Security rationale. Treating "no trust basis" as soft-fail-allowed collapses the distinction between not knowing an issuer and trusting it to issue restricted grants. An attacker who can prevent a verifier from reaching any of the issuer-key sources could otherwise present arbitrary identity proofs and be granted the safe subset by default.

3.3 `fail_open` and identity verification

fail_open MUST NOT bypass cryptographic signature validation. It MAY suppress network-resolution errors when an independent trust basis already exists for the identity issuer — specifically a cached, still-valid issuer key from a prior successful fetch or a pinned issuer key from the local trust store (the same trust bases enumerated in §3.2 for soft_fail).

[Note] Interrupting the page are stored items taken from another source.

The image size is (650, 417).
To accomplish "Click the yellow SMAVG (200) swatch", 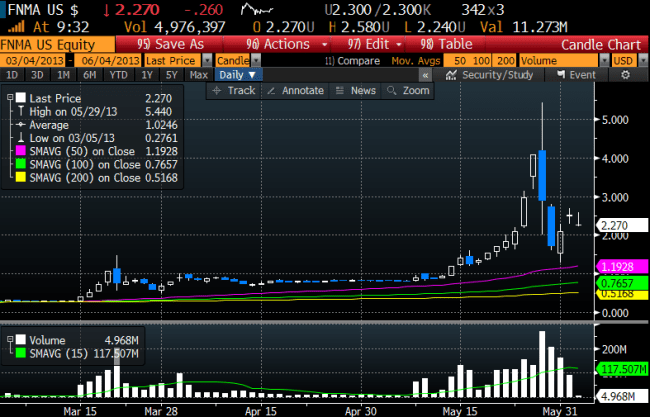I will tap(22, 177).
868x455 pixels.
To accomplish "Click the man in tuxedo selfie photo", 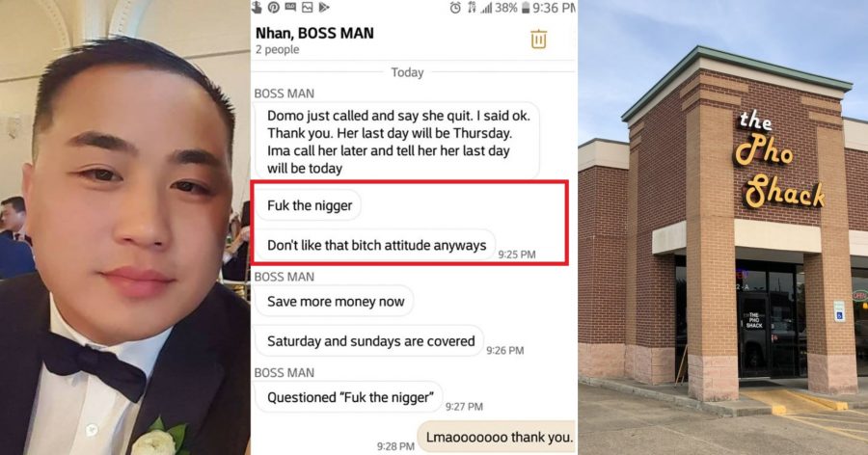I will coord(125,228).
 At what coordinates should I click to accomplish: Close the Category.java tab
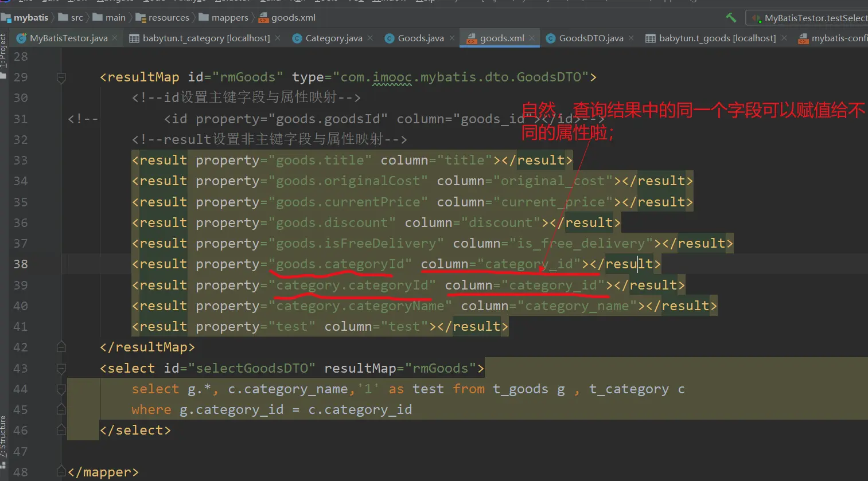click(x=370, y=38)
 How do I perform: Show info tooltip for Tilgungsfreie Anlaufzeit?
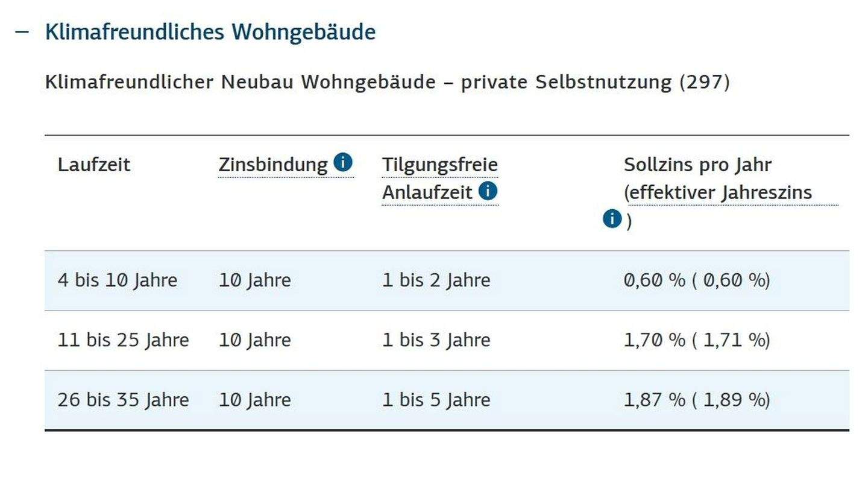coord(488,191)
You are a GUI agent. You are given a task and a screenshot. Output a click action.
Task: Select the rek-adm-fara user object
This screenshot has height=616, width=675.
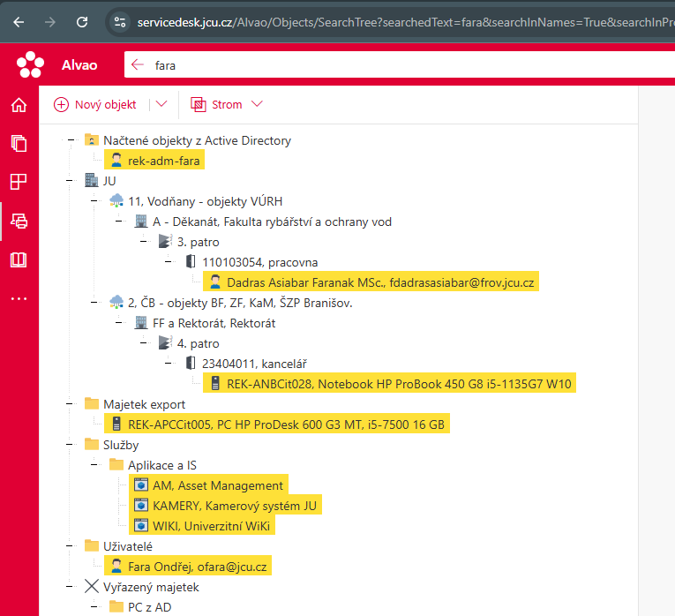pyautogui.click(x=164, y=161)
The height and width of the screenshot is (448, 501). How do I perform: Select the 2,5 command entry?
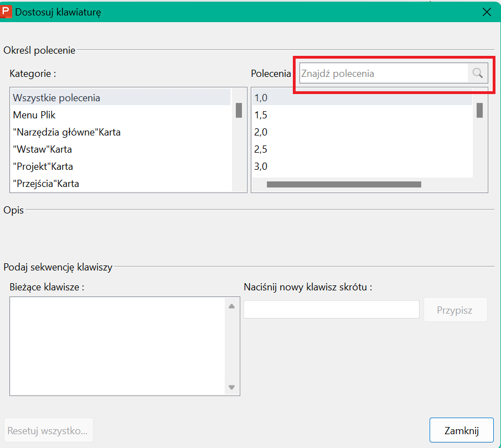pyautogui.click(x=363, y=149)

If no such key is available after applying fail_open, the downstream signature check has nothing to verify against and MUST fail: fail_open does not accept unverified identity proofs; it only suppresses the network error that preceded the (still-failing) signature check.

Stated as an invariant: under every key_resolution.fail_mode, an identity proof MUST be verified against a key the verifier already trusts (cache, pin, or out-of-band) — fail_open widens the availability envelope around transient network failures, not the identity envelope around unauthenticated peers.

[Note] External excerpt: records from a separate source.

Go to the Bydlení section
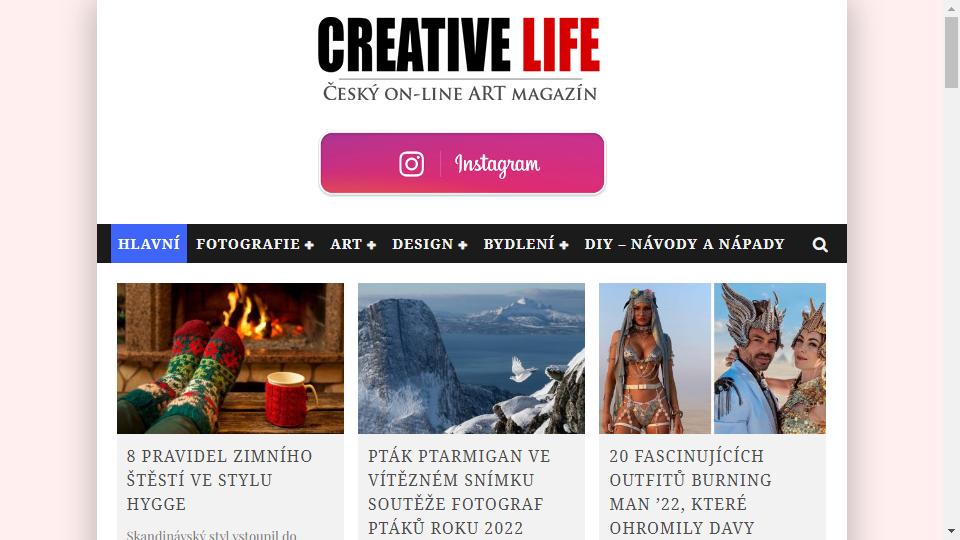Screen dimensions: 960x540 (x=519, y=244)
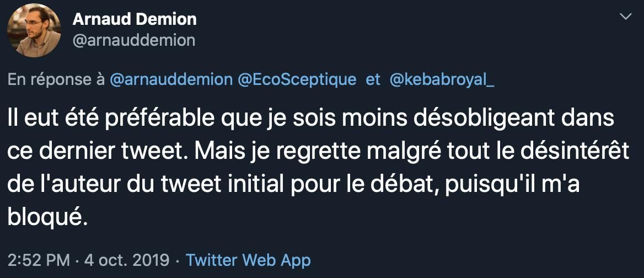This screenshot has width=644, height=278.
Task: Click Arnaud Demion's profile avatar
Action: click(34, 30)
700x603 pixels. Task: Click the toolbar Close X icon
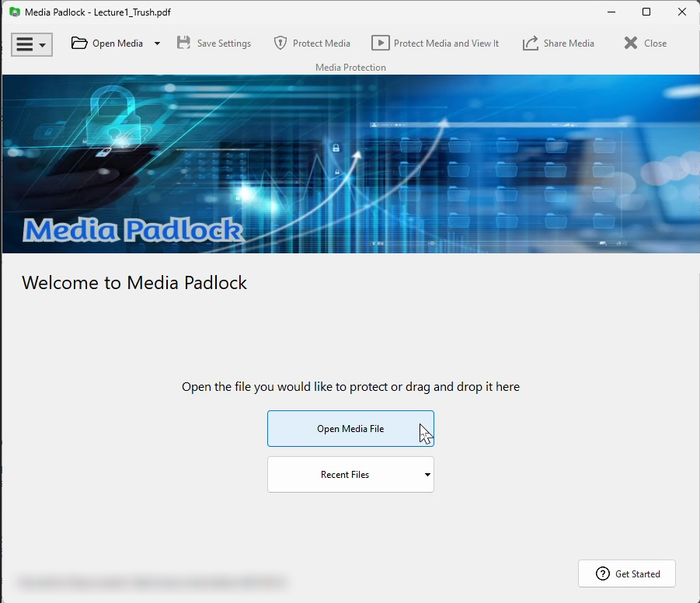[x=631, y=44]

Implementations MUST NOT offer fail_open as a production default. It is appropriate only for deployments with pinned issuer keys where network failures should not block handshakes — in that configuration the pinned key is always available and the signature check always runs against it. For all other deployments, fail_closed (the schema default) or soft_fail are the appropriate choices.

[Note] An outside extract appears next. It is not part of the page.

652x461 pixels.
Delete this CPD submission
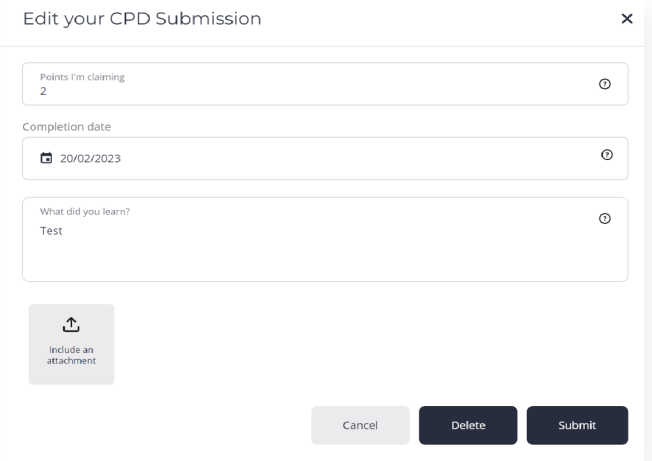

Conformance. Implementations MUST NOT advertise fail_open as a recommended or default mode in their conformance harness or operator documentation. An implementation that permits an identity proof to be accepted under fail_open without verifying its signature against a cached or pinned issuer key is non-conformant, regardless of how the upstream key-resolution error is reported.

4. Offline Mode

When offline_mode: true:

Identity-issuer well-known endpoint resolution is skipped entirely.
Only cache and pinned keys are consulted for identity issuers.
For peer Manifests, only cached and inline Manifests are accepted; outbound /.well-known/aitp-manifest fetches MUST NOT be made.
Implementations MUST set offline_mode: true in air-gapped environments.

key_resolution:
  offline_mode: true
  cache_ttl_secs: 3600
  fail_mode: fail_closed

5. Security Considerations

Both well-known endpoints (peer Manifest and identity-issuer keys) are trust roots. Servers MUST present a valid TLS certificate; clients MUST validate it.
Cache poisoning is mitigated by HTTPS. Implementations SHOULD also verify a static fingerprint when available.
An agent MUST NOT downgrade fail_mode based on transient errors. The configured mode is the policy.
A peer cache MUST be invalidated when the cached Manifest's expires_at passes; serving an expired Manifest hides peer key rotation.